Wednesday 21 March 2018

The incredible courage of Sudan's Meriam Ibrahim

What impact will being brought up in a prison by a mother on death row have on these children?

Meriam Ibrahim, her husband Daniel, and their son
Meriam Ibrahim, her husband Daniel, and their son
Daniel Wani holds his and his wife, Meriam Ibrahim's, daughter

Patricia Casey

THERE are occasional examples of courage and fortitude that transcend all the barbarity and evil that is visible in the world. Meriam Ibrahim is an example of such a person.

By her strength, love and faith, she has become a beacon of light for the oppressed and for those experiencing incomprehensible cruelty.

She says she would rather face death by hanging than give up her faith. And that is a prospect she faces unless a Sudanese Sharia Court overturns the sentence. Recent media reports are that she has won a reprieve and should be released.

Meriam, a doctor, has been in prison for the past four months charged with apostasy, in other words rejecting the Muslim faith. She says she was brought up a Christian after her Muslim father left her Christian mother. She was arrested in September 2013 when her American husband returned to Sudan to take his pregnant wife and his then 16-month-old son back to the United States.

Her husband, Daniel (27), married her in Sudan in December 2011. He had escaped the brutal war in that country in 1998 and went with his brother to the US. He is a biochemist. He then returned to the US after the wedding and visited her when he could since then.

Meanwhile, she had a baby son but, following her arrest, the Sudanese authorities will not allow this 20-month-old boy to live with his father because he is not Muslim, according to reports. This little toddler is with his mother in the Omdurman Women's Jail in Khartoum along with his newborn sister, Maya. Meriam gave birth to her two weeks ago, while shackled to the floor.

Her husband, initially refused visiting rights, has now been able to hold his baby daughter, cuddle his son and see his wife.

To add to the tragedy, Daniel is wheelchair bound due to muscular dystrophy. Meriam, according to official sources, will be allowed to mother her baby daughter and son for two years and then she will be taken away and hung for her faith. She is parenting on death row.
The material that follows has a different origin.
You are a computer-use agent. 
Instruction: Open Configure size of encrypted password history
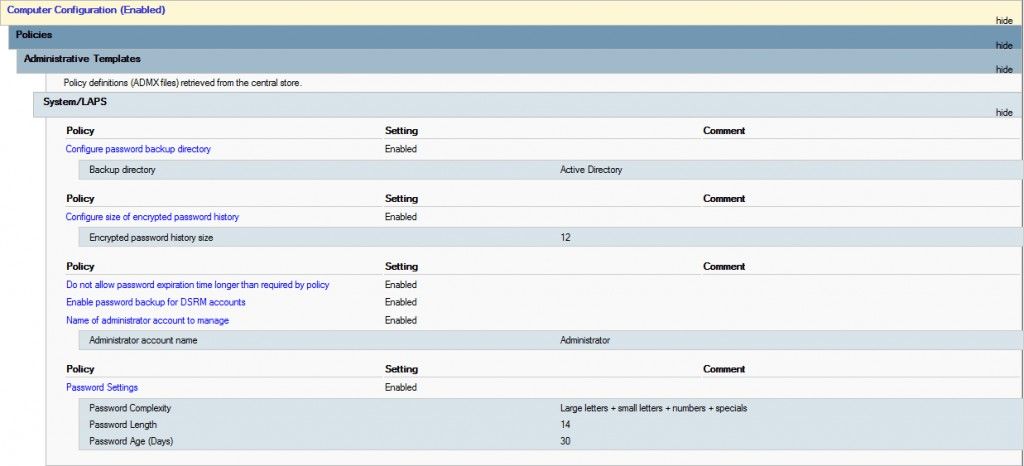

This is truly a terrifying story of mercilessness and indescribable injustice. There are several layers to this. That anybody should be executed for any reason in 2014 bears no explanation. Yet, even so-called "progressive" societies still carry out this punishment and doctors have to participate, giving the lethal injection and assessing the mental capacity of those likely to be executed, in some US states.

That anybody should die for their faith is equally preposterous since freedom of religion is guaranteed by all but the most repressive of cultures. Even commentators from Sudan have claimed respect for religious freedom.

A further concern is the impact of this woman's incarceration on her young children. This is likely to be enduring unless they can be rescued from this unimaginable situation.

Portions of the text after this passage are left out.